Melicope pallida
- Conservation status: Endangered (IUCN 2.3)

Scientific classification
- Kingdom: Plantae
- Clade: Tracheophytes
- Clade: Angiosperms
- Clade: Eudicots
- Clade: Rosids
- Order: Sapindales
- Family: Rutaceae
- Genus: Melicope
- Species: M. pallida
- Binomial name: Melicope pallida (Hillebr.) T.G.Hartley & B.C.Stone

= Melicope pallida =

- Genus: Melicope
- Species: pallida
- Authority: (Hillebr.) T.G.Hartley & B.C.Stone
- Conservation status: EN

Species of tree

Melicope pallida, the pale melicope, is a species of tree in the family Rutaceae. It is endemic to the Hawaiian Islands. It is threatened by habitat loss. It is a federally listed endangered species of the United States. Like other Hawaiian Melicope, this species is known as alani.

This tree grows up to ten meters in height. The leaves have thin oval blades folded along the midline and measuring up to 21 centimeters long by 8 wide. The flowers have yellow-green petals and are borne in cymes in the leaf axils.
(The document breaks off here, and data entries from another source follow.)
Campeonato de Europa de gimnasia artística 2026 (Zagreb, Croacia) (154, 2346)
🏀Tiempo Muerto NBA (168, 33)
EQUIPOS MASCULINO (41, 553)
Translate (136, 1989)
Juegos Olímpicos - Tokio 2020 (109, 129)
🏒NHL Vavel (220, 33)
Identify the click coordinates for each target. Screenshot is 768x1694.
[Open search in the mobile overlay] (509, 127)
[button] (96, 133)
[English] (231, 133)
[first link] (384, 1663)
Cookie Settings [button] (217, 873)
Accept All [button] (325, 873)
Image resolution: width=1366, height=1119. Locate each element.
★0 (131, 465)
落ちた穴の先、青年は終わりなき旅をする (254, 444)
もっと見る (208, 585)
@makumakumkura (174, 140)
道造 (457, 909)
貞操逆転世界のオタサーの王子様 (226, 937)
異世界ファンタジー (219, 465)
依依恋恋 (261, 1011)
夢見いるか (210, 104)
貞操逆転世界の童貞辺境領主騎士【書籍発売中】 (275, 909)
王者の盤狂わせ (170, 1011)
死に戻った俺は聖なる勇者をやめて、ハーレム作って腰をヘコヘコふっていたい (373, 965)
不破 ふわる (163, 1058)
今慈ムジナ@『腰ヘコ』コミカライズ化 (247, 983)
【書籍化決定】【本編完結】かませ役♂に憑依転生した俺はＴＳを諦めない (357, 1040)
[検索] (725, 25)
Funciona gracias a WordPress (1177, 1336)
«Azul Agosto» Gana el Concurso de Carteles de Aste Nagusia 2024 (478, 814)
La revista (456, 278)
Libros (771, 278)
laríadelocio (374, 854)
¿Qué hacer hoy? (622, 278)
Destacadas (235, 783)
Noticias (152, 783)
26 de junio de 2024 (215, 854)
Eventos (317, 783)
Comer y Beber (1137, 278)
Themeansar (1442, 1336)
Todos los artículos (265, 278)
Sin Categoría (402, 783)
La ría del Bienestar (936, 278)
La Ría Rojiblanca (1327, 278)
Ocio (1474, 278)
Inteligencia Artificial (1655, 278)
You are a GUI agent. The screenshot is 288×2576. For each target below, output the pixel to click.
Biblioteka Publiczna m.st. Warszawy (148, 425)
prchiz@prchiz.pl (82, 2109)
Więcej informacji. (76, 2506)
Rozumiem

Today this plant is limited to the island of Kauai, having been extirpated from Oahu. There are between 200 and 300 individuals remaining. They grow on exposed ridges and cliffs above valleys and near waterfalls. Other plants in the habitat include Alphitonia ponderosa (kauila), Alyxia stellata (maile), Antidesma platyphyllum (hame), Dianella sandwicensis (uki uki), Coprosma waimeae (olena), Dicranopteris linearis (uluhe), Dodonaea viscosa (aalii), Doodia kunthiana (okupukupu), Kadua affinis (manono), Leptecophylla tameiameiae (pukiawe), Melicope anisata (mokihana), and Melicope barbigera (alani).